Study looked at 52,000 emergency department visits
The study was recently published in Academic Emergency Medicine. It looked at the electronic health records of 52,000 adult patients who visited the emergency department at one of the 15 Kaiser Permanente hospitals in Southern California with chest pain between May 2016 and September 2017. (See graphic at end of story.)
The study found:
- No disparities in patient outcomes for emergency department encounters with physician-patient language discordance
- No disparities in adherence to clinical recommendations for emergency department encounters with physician-patient language discordance.

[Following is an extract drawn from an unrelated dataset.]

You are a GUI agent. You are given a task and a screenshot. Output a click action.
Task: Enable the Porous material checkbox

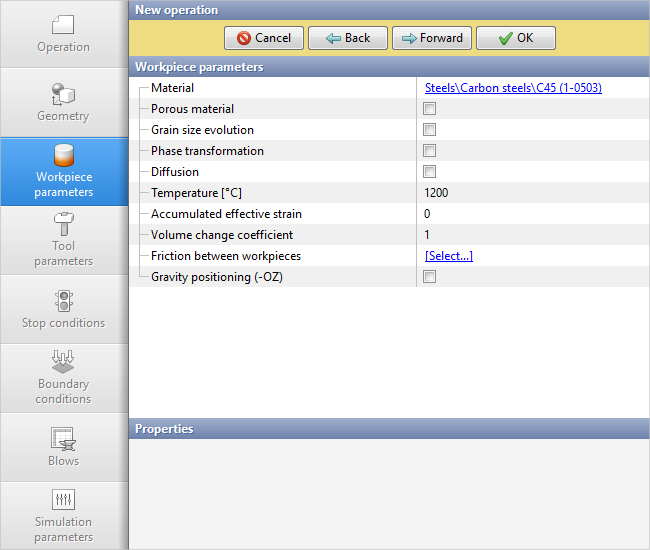pyautogui.click(x=430, y=109)
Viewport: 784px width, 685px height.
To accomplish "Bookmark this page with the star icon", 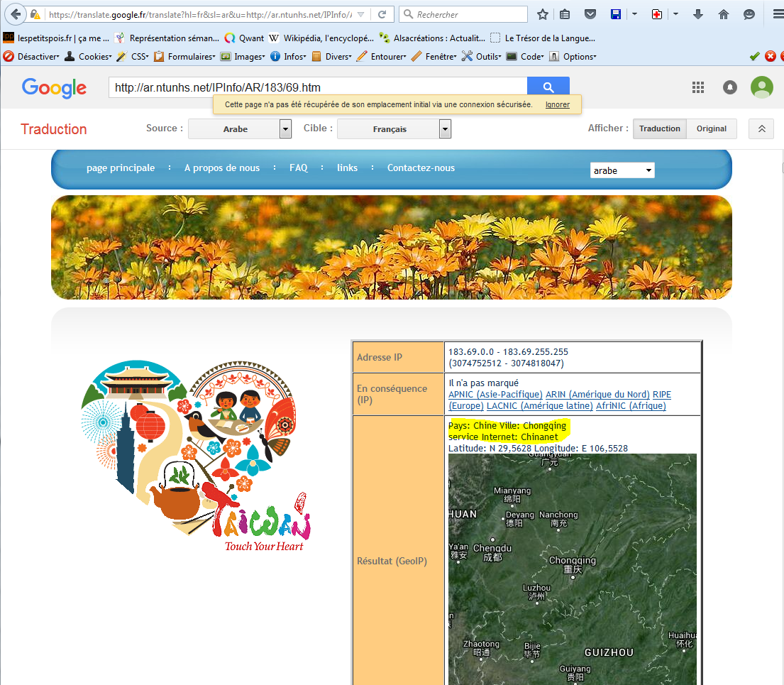I will [x=543, y=14].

- No differences in outcomes among different racial groups (compared to white patients)
KPSC aims to provide culturally sensitive care
Kaiser Permanente Southern California has long worked to provide culturally sensitive care to all its members regardless of primary language or racial/ethnic diversity. Physicians, such as Dr. Sharp, take tests to prove they are proficient in languages other than English. Patients who go into the emergency department have access to 24-hour interpreter services as well as other informal interpreter assistance.
“The study shows that the Southern California Permanente Medical Group values culturally appropriate care,” Dr. Sharp said.
Emergency department strives to standardize care
The results are also a testament to the work physicians and researchers have done since 2016 to improve the emergency department management of patients with suspected heart attacks.
“We have worked hard to eliminate unwarranted disparities in care,” Dr. Sharp said, “and physicians have worked to provide the highest-quality care with risk-stratification tools that help avoid implicit and explicit bias.”
The researchers’ conclusions were based on 2 outcomes from the emergency department visits:
- Whether the patient died or had a heart attack within 30 days of the emergency department visit
- Whether physicians followed hospital guidelines for hospital admission/observation and noninvasive cardiac testing
“We did this study because our organization is committed to eliminating disparities,” Dr. Sharp said. “It’s good to see that commitment show up not only in our words, but in our hard data.”
Other authors on the study were: Danielle Altman, MA, formerly of the Kaiser Permanente Southern California Department of Research & Evaluation; Benjamin Sun, MD, MPP, Department of Emergency Medicine, Leonard Davis Institute, University of Pennsylvania, Philadelphia, PA; Margaret Samuels-Kalow, MD, MSHP, Department of Emergency Medicine, Massachusetts General Hospital, Boston, MA; and Bryan Lin, MS, Aileen Baecker, PhD, Stacy Park, PhD, Ernest Shen, PhD, and Yi-Lin Wu, MS, of Kaiser Permanente Southern California.